§ Records from a data collection
::::::::::

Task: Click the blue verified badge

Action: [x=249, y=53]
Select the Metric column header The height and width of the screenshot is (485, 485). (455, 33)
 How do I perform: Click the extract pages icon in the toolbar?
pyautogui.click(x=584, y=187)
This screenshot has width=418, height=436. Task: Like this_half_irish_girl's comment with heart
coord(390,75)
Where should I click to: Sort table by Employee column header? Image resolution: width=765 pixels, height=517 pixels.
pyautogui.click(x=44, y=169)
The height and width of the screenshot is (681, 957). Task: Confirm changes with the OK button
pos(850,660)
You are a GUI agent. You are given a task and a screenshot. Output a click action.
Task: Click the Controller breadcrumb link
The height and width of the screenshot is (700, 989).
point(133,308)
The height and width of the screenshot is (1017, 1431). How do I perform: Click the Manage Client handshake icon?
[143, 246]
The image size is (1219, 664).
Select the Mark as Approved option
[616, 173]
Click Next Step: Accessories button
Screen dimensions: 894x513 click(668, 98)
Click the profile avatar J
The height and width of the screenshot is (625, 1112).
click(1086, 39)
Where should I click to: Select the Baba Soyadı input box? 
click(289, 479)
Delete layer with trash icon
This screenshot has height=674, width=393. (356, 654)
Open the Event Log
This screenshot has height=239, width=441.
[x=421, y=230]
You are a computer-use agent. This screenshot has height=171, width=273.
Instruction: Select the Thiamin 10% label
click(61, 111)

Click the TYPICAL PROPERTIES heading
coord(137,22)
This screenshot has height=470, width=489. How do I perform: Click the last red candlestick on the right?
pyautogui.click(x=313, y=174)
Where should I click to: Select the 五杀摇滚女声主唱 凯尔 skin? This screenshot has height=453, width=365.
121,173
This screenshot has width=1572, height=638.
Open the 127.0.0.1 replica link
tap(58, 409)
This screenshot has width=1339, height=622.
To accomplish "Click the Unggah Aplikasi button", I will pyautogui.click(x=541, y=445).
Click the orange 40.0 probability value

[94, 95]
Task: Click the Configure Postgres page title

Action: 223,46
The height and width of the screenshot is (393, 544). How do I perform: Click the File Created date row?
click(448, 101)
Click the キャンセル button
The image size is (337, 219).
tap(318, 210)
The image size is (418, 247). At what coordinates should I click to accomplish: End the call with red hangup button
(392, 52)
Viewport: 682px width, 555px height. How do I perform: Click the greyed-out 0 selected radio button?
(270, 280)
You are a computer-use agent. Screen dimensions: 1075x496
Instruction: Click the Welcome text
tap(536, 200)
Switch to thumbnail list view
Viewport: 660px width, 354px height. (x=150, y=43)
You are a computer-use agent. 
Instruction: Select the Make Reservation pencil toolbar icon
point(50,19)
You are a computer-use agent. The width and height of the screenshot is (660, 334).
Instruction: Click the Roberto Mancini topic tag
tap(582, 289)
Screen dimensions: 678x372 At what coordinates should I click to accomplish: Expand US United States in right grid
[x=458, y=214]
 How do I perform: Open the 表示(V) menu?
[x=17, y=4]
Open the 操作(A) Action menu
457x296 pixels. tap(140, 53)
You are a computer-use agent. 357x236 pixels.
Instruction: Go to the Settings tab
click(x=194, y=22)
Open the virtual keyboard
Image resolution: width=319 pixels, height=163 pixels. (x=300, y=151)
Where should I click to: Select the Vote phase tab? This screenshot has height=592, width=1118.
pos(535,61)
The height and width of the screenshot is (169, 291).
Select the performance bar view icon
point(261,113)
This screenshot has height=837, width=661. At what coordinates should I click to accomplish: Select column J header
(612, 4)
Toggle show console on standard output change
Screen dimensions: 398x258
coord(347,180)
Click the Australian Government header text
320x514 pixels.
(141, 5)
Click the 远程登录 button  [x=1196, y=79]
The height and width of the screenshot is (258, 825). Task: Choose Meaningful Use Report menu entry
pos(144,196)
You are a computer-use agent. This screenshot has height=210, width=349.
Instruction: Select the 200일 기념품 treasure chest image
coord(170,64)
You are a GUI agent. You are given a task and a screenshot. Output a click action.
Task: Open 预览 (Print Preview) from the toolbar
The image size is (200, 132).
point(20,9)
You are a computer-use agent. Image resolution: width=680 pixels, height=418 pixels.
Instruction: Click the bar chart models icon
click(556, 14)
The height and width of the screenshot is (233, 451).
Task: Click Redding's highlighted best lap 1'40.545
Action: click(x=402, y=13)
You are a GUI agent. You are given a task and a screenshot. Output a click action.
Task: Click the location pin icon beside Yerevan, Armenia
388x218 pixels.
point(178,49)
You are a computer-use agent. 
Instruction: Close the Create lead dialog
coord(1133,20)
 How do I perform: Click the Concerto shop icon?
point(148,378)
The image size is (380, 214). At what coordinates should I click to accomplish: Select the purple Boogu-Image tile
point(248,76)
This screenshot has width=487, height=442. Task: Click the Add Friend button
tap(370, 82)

::::::::::

Every line in the records above with the string "computer" in it should be shown.

§ The completed task
You are a computer-use agent. This screenshot has height=171, width=273.
You are a computer-use agent. Screen dimensions: 1075x496
You are a computer-use agent. 
You are a computer-use agent. The width and height of the screenshot is (660, 334).
You are a computer-use agent. 357x236 pixels.
You are a computer-use agent. This screenshot has height=210, width=349.
You are a computer-use agent. Image resolution: width=680 pixels, height=418 pixels.
You are a computer-use agent. 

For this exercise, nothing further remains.